In an interview with CFO.com, he was asked, “Are you happy with the way Sarbanes-Oxley has been implemented?” His answer: “Not really. The law has gotten a lot of criticism.” He noted that the vast majority of the complaints center on Section 404, which requires an audit of internal controls over financial reporting.
“It was Auditing Standard No. 2, promulgated by the PCAOB (Public Company Accounting Oversight Board), that started all the problems,” he said. “It was two paragraphs long, but by the time the PCAOB was done, it was 330 pages of regulations. It was far too prescriptive and [more] expensive than anyone anticipated. So, [the PCAOB] and the Securities and Exchange Commission proposed a risk-based assessment to better define material weakness, with more emphasis on internal audit. It adds flexibility with smaller companies.”
Oxley told Business Week recently that Sarbanes-Oxley is flexible enough to allow the SEC and the PCAOB to make changes. Most of the costs have been associated with the external audit.
He said it's time to review the auditing standard “and wring out costs,” according to CFO.com.

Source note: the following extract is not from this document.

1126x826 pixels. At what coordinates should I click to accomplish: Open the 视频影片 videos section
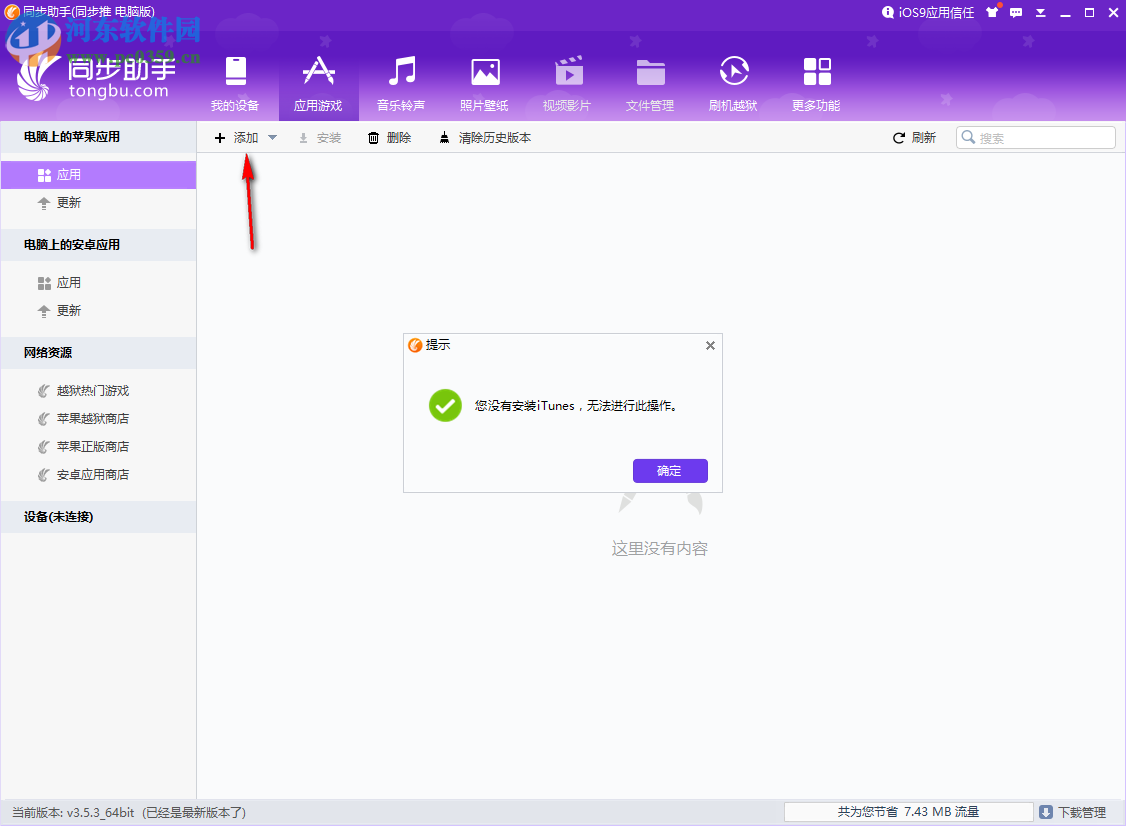568,80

The PCAOB and the SEC appear to agree that fixes are needed. According to the Wall Street Journal, PCAOB Chairman Mark Olson said at an April 4 SEC meeting that the board did anticipate making some changes to the auditing standard. However, he added, "It is premature to say how the board will act on a particular issue, nor to commit to any course of action."
Oxley, an Ohio Republican who retired earlier this year after 25 years in Congress, is now NASDAQ's nonexecutive vice-chairman, working to encourage companies to list on the exchange.
Oxley also discussed the benefits of the legislation, saying that it has not slowed growth. He told CFO.com: “It has provided a certain degree of comfort to the investing public and a confidence level in the investing public has been restored. Markets are more transparent. Accountability is built into the process."
“A lot of people overlook the requirement that insider deals must be reported in 48 hours. This provision is interesting in light of the backdating scandal. Virtually all cases took place before 2002. Before that, they had up to 90 days to report [stock trades]. I think the transparency will preclude nefarious activity. The statute does get credit for this.”